RE: Ceiling. Make the eave higher than 12’. You may want to make a loft and you will be ducking rafters if you only have 12’ and are of average height. A minimum of 14’ to the eave. Keep the building clear span. If you do make a loft and you plan on putting vehicles under the loft floor area, then you will want an engineered clear span floor truss, so no supporting poles are in the way. If you have no plans for a loft, consider having roof trusses made that have the center of the span open. With this approach you would want the doors on each end in the center of the gable. You could build a much shorter side wall and gain several feet of clearance in the center with this type truss.
A building within a building. Large buildings are hard to heat and cool. If the majority of the building will be used to store “stuff”, consider walking off an actual work space that is manageable to heat and cool or like having a smaller building within a building.

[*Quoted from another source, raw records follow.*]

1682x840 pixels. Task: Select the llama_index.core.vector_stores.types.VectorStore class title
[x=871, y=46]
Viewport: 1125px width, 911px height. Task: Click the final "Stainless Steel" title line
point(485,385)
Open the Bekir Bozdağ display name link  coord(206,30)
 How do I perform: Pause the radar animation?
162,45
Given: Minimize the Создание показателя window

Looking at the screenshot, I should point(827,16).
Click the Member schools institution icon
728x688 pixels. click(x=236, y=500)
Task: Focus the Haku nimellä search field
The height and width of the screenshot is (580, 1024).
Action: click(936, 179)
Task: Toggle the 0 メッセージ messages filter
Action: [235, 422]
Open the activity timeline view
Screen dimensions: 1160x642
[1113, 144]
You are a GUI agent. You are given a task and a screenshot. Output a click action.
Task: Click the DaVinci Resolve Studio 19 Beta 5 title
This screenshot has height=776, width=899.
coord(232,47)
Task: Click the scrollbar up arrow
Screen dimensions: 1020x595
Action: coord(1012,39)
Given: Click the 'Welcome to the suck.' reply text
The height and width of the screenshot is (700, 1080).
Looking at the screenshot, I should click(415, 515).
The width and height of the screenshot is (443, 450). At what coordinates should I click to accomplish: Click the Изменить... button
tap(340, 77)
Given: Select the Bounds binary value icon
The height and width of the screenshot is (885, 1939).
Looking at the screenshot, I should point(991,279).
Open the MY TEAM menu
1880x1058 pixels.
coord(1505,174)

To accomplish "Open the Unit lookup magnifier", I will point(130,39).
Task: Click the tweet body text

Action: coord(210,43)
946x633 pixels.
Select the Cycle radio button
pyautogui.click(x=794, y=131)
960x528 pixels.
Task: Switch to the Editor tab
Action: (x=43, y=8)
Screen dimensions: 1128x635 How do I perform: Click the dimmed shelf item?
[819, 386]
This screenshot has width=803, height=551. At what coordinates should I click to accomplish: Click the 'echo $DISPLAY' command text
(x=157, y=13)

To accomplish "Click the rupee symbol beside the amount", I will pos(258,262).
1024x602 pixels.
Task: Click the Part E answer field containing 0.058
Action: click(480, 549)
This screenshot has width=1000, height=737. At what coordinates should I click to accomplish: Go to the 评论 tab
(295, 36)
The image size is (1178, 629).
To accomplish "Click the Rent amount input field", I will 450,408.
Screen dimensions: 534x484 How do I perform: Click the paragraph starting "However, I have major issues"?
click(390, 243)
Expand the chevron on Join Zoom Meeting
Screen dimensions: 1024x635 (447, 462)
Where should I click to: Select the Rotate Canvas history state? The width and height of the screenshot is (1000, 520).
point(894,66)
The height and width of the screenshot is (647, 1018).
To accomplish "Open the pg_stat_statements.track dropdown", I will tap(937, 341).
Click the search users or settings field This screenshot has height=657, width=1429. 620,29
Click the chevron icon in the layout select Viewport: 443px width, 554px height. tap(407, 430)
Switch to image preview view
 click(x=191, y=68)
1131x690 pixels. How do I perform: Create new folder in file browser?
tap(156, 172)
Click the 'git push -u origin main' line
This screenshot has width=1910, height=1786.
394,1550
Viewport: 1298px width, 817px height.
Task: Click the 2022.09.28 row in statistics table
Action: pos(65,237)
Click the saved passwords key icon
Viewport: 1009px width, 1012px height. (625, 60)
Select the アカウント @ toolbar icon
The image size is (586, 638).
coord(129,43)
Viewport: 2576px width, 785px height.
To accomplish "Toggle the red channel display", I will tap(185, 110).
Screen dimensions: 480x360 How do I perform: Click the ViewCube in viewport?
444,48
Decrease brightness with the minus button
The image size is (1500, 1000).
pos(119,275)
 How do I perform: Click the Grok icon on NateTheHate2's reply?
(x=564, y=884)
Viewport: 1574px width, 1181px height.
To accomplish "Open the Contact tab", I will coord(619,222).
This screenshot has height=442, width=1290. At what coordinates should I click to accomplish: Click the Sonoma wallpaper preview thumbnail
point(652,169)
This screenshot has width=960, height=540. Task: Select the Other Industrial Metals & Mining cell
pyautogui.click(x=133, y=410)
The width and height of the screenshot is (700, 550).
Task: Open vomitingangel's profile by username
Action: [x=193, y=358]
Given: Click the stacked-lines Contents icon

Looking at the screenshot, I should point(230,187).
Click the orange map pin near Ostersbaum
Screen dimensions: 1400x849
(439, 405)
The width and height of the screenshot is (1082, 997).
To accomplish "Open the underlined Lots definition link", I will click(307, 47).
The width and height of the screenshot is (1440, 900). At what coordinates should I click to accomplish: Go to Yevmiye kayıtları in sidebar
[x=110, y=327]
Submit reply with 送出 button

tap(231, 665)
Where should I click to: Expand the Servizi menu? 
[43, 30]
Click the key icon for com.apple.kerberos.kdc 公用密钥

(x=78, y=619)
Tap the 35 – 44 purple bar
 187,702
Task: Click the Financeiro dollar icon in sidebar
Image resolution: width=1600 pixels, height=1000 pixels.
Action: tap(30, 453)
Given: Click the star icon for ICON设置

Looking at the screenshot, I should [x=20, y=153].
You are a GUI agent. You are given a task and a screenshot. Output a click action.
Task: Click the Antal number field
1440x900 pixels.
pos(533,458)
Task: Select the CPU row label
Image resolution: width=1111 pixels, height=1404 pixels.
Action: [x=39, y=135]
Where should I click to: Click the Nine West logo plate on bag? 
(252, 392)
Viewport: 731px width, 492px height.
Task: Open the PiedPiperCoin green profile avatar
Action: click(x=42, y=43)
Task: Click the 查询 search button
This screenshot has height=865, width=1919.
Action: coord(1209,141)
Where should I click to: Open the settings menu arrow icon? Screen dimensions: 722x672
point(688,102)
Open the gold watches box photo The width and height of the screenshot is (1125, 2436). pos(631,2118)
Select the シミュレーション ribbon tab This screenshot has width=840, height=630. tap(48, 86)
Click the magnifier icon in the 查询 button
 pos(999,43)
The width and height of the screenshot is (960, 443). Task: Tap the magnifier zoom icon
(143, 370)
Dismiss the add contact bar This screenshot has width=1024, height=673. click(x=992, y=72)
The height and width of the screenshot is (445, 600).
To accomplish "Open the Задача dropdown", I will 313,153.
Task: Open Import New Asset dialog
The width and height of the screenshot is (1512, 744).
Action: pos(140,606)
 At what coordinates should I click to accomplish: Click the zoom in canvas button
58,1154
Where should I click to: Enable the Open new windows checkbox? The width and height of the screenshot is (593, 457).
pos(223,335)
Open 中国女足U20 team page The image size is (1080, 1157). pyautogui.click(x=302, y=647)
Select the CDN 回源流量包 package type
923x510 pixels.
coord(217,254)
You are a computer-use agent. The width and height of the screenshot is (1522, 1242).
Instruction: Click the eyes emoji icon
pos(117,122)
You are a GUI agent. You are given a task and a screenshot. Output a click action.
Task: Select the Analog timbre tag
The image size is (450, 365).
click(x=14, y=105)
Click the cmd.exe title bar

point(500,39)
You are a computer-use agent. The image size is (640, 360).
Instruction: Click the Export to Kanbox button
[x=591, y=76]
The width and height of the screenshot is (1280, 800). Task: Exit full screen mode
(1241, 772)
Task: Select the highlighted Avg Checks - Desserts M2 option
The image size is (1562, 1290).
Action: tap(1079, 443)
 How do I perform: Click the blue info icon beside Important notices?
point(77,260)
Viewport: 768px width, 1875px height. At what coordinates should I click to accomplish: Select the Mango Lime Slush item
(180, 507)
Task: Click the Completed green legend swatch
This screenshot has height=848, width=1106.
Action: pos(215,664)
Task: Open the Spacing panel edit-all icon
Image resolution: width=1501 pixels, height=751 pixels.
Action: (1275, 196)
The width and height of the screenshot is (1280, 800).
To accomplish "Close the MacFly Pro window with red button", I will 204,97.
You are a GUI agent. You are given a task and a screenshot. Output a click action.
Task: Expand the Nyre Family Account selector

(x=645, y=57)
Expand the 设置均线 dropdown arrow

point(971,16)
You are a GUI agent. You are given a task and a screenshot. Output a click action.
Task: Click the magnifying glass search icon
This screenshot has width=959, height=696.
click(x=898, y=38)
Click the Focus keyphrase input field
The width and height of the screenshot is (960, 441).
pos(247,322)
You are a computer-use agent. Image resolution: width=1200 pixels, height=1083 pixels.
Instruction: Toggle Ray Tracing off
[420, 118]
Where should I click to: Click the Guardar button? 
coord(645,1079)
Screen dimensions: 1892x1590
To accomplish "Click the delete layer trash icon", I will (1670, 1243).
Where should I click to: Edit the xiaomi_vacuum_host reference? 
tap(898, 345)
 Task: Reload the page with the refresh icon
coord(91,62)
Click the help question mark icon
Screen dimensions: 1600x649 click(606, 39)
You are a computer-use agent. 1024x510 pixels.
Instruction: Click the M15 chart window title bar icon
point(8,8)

Read Garage Journal.com thoroughly and and there are some farm magazines that put out the best workshop ideas in a once a year publication. There are a lot of great idas. One I liked is putting concealed anchors in the floor. You take a small (4x4 or 6x6”) lid off and there is a stout “D” ring or eye bolt. You have to have this really secure to steel before pouring slab. That way if you want to straighter something, like a bumper, you can chain it to the floor and secure it to pry or jack something back to shape. Acts like a frame rack.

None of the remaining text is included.